Exercise
Nothing in the data may be altered; the answer is a verbatim copy of it.

Information provided
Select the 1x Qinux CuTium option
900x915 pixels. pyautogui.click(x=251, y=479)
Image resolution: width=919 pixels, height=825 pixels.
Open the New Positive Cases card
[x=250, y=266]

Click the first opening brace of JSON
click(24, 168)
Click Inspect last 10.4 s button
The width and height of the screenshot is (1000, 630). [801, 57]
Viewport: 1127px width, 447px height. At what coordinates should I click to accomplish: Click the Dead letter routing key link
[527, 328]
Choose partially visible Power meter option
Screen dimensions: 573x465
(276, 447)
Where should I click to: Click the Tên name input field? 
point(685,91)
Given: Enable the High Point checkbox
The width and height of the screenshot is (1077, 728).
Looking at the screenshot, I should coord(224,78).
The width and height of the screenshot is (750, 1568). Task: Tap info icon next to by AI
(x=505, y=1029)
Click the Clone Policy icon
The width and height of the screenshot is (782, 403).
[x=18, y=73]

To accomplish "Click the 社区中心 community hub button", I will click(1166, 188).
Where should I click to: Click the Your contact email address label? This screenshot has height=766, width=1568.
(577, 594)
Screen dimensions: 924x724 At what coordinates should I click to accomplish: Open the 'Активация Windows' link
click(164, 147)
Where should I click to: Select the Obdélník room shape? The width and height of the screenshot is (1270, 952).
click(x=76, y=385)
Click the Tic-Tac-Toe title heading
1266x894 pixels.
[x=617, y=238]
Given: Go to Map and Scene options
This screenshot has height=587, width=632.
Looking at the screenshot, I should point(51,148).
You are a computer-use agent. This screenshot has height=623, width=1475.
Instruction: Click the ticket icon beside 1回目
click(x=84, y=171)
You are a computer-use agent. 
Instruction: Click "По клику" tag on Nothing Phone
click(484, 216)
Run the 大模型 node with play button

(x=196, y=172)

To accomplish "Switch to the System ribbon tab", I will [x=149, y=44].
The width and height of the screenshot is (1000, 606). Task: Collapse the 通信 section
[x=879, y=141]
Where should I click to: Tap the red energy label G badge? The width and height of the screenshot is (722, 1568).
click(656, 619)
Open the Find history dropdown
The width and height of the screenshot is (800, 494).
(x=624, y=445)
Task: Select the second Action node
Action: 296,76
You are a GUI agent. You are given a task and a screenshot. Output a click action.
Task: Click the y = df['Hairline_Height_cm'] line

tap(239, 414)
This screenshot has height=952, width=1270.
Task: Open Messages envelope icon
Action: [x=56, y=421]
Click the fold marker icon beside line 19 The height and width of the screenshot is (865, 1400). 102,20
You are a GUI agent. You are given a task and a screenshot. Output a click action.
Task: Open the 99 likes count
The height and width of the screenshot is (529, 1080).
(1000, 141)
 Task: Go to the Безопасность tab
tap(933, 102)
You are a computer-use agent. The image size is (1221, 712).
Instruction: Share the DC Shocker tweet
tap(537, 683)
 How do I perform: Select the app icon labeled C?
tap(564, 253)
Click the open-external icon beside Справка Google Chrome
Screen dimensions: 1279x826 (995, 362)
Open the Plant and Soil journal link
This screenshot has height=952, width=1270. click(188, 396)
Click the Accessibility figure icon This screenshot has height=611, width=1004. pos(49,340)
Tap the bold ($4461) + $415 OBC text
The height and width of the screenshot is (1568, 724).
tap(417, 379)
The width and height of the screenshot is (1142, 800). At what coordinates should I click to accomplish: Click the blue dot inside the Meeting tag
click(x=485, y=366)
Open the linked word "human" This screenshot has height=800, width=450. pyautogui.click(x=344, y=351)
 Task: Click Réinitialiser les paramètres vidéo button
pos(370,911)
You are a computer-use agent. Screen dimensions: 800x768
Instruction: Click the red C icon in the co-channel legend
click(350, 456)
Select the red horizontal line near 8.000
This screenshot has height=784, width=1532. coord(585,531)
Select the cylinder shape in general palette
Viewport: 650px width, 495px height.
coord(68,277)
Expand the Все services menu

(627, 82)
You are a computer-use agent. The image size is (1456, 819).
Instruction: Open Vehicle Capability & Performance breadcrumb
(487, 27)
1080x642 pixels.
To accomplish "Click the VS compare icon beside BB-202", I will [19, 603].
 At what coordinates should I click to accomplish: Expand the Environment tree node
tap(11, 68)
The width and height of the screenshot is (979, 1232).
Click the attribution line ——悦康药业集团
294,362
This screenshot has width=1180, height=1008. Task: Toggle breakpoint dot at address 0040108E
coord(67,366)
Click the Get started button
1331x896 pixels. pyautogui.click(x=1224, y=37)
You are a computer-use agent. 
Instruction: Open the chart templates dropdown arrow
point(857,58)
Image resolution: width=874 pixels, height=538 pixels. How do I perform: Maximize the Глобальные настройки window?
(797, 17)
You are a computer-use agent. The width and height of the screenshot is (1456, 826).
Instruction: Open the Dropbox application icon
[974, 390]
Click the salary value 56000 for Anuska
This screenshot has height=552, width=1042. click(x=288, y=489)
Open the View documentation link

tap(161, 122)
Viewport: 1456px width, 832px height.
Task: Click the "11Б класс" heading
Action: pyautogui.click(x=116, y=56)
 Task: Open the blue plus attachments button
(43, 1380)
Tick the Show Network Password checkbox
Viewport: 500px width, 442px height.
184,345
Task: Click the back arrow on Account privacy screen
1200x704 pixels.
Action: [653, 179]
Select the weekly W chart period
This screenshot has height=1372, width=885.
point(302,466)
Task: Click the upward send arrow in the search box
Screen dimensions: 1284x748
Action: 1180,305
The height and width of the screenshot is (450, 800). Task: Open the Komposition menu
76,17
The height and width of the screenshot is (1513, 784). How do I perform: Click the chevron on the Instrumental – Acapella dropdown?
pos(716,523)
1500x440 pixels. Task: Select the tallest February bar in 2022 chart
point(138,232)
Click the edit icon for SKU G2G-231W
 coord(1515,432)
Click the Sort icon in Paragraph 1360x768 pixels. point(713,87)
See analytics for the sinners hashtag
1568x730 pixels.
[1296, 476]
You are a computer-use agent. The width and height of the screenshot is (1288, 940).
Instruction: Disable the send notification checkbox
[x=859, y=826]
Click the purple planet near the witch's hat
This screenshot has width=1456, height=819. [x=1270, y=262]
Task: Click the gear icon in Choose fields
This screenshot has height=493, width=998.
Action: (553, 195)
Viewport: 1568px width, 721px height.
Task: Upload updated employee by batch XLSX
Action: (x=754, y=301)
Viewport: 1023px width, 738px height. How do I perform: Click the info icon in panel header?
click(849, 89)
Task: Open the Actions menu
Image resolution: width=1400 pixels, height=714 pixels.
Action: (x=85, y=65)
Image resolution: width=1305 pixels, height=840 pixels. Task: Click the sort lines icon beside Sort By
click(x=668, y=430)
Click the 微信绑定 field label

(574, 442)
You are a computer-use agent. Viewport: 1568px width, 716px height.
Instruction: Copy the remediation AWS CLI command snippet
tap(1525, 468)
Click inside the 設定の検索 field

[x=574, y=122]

Completed task
Select the 1x Qinux CuTium option
900x915 pixels. pyautogui.click(x=251, y=479)
Image resolution: width=919 pixels, height=825 pixels.
Open the New Positive Cases card
[x=250, y=266]

Click the first opening brace of JSON
click(24, 168)
Click Inspect last 10.4 s button
The width and height of the screenshot is (1000, 630). [801, 57]
Viewport: 1127px width, 447px height. At what coordinates should I click to accomplish: Click the Dead letter routing key link
[527, 328]
Choose partially visible Power meter option
Screen dimensions: 573x465
(276, 447)
Where should I click to: Click the Tên name input field? 
point(685,91)
Given: Enable the High Point checkbox
The width and height of the screenshot is (1077, 728).
Looking at the screenshot, I should coord(224,78).
The width and height of the screenshot is (750, 1568). Task: Tap info icon next to by AI
(x=505, y=1029)
Click the Clone Policy icon
The width and height of the screenshot is (782, 403).
[x=18, y=73]

To accomplish "Click the 社区中心 community hub button", I will click(1166, 188).
Where should I click to: Click the Your contact email address label? This screenshot has height=766, width=1568.
(577, 594)
Screen dimensions: 924x724 At what coordinates should I click to accomplish: Open the 'Активация Windows' link
click(164, 147)
Where should I click to: Select the Obdélník room shape? The width and height of the screenshot is (1270, 952).
click(x=76, y=385)
Click the Tic-Tac-Toe title heading
1266x894 pixels.
[x=617, y=238]
Given: Go to Map and Scene options
This screenshot has height=587, width=632.
Looking at the screenshot, I should point(51,148).
You are a computer-use agent. This screenshot has height=623, width=1475.
Instruction: Click the ticket icon beside 1回目
click(x=84, y=171)
You are a computer-use agent. 
Instruction: Click "По клику" tag on Nothing Phone
click(484, 216)
Run the 大模型 node with play button

(x=196, y=172)

To accomplish "Switch to the System ribbon tab", I will [x=149, y=44].
The width and height of the screenshot is (1000, 606). Task: Collapse the 通信 section
[x=879, y=141]
Where should I click to: Tap the red energy label G badge? The width and height of the screenshot is (722, 1568).
click(656, 619)
Open the Find history dropdown
The width and height of the screenshot is (800, 494).
(x=624, y=445)
Task: Select the second Action node
Action: 296,76
You are a GUI agent. You are given a task and a screenshot. Output a click action.
Task: Click the y = df['Hairline_Height_cm'] line

tap(239, 414)
This screenshot has height=952, width=1270.
Task: Open Messages envelope icon
Action: [x=56, y=421]
Click the fold marker icon beside line 19 The height and width of the screenshot is (865, 1400). 102,20
You are a GUI agent. You are given a task and a screenshot. Output a click action.
Task: Open the 99 likes count
The height and width of the screenshot is (529, 1080).
(1000, 141)
 Task: Go to the Безопасность tab
tap(933, 102)
You are a computer-use agent. The image size is (1221, 712).
Instruction: Share the DC Shocker tweet
tap(537, 683)
 How do I perform: Select the app icon labeled C?
tap(564, 253)
Click the open-external icon beside Справка Google Chrome
Screen dimensions: 1279x826 (995, 362)
Open the Plant and Soil journal link
This screenshot has height=952, width=1270. click(188, 396)
Click the Accessibility figure icon This screenshot has height=611, width=1004. pos(49,340)
Tap the bold ($4461) + $415 OBC text
The height and width of the screenshot is (1568, 724).
tap(417, 379)
The width and height of the screenshot is (1142, 800). At what coordinates should I click to accomplish: Click the blue dot inside the Meeting tag
click(x=485, y=366)
Open the linked word "human" This screenshot has height=800, width=450. pyautogui.click(x=344, y=351)
 Task: Click Réinitialiser les paramètres vidéo button
pos(370,911)
You are a computer-use agent. Screen dimensions: 800x768
Instruction: Click the red C icon in the co-channel legend
click(350, 456)
Select the red horizontal line near 8.000
This screenshot has height=784, width=1532. coord(585,531)
Select the cylinder shape in general palette
Viewport: 650px width, 495px height.
coord(68,277)
Expand the Все services menu

(627, 82)
You are a computer-use agent. The image size is (1456, 819).
Instruction: Open Vehicle Capability & Performance breadcrumb
(487, 27)
1080x642 pixels.
To accomplish "Click the VS compare icon beside BB-202", I will [19, 603].
 At what coordinates should I click to accomplish: Expand the Environment tree node
tap(11, 68)
The width and height of the screenshot is (979, 1232).
Click the attribution line ——悦康药业集团
294,362
This screenshot has width=1180, height=1008. Task: Toggle breakpoint dot at address 0040108E
coord(67,366)
Click the Get started button
1331x896 pixels. pyautogui.click(x=1224, y=37)
You are a computer-use agent. 
Instruction: Open the chart templates dropdown arrow
point(857,58)
Image resolution: width=874 pixels, height=538 pixels. How do I perform: Maximize the Глобальные настройки window?
(797, 17)
You are a computer-use agent. The width and height of the screenshot is (1456, 826).
Instruction: Open the Dropbox application icon
[974, 390]
Click the salary value 56000 for Anuska
This screenshot has height=552, width=1042. click(x=288, y=489)
Open the View documentation link

tap(161, 122)
Viewport: 1456px width, 832px height.
Task: Click the "11Б класс" heading
Action: pyautogui.click(x=116, y=56)
 Task: Open the blue plus attachments button
(43, 1380)
Tick the Show Network Password checkbox
Viewport: 500px width, 442px height.
184,345
Task: Click the back arrow on Account privacy screen
1200x704 pixels.
Action: [653, 179]
Select the weekly W chart period
This screenshot has height=1372, width=885.
point(302,466)
Task: Click the upward send arrow in the search box
Screen dimensions: 1284x748
Action: 1180,305
The height and width of the screenshot is (450, 800). Task: Open the Komposition menu
76,17
The height and width of the screenshot is (1513, 784). How do I perform: Click the chevron on the Instrumental – Acapella dropdown?
pos(716,523)
1500x440 pixels. Task: Select the tallest February bar in 2022 chart
point(138,232)
Click the edit icon for SKU G2G-231W
 coord(1515,432)
Click the Sort icon in Paragraph 1360x768 pixels. point(713,87)
See analytics for the sinners hashtag
1568x730 pixels.
[1296, 476]
You are a computer-use agent. The width and height of the screenshot is (1288, 940).
Instruction: Disable the send notification checkbox
[x=859, y=826]
Click the purple planet near the witch's hat
This screenshot has width=1456, height=819. [x=1270, y=262]
Task: Click the gear icon in Choose fields
This screenshot has height=493, width=998.
Action: (553, 195)
Viewport: 1568px width, 721px height.
Task: Upload updated employee by batch XLSX
Action: (x=754, y=301)
Viewport: 1023px width, 738px height. How do I perform: Click the info icon in panel header?
click(849, 89)
Task: Open the Actions menu
Image resolution: width=1400 pixels, height=714 pixels.
Action: (x=85, y=65)
Image resolution: width=1305 pixels, height=840 pixels. Task: Click the sort lines icon beside Sort By
click(x=668, y=430)
Click the 微信绑定 field label

(574, 442)
You are a computer-use agent. Viewport: 1568px width, 716px height.
Instruction: Copy the remediation AWS CLI command snippet
tap(1525, 468)
Click inside the 設定の検索 field

[x=574, y=122]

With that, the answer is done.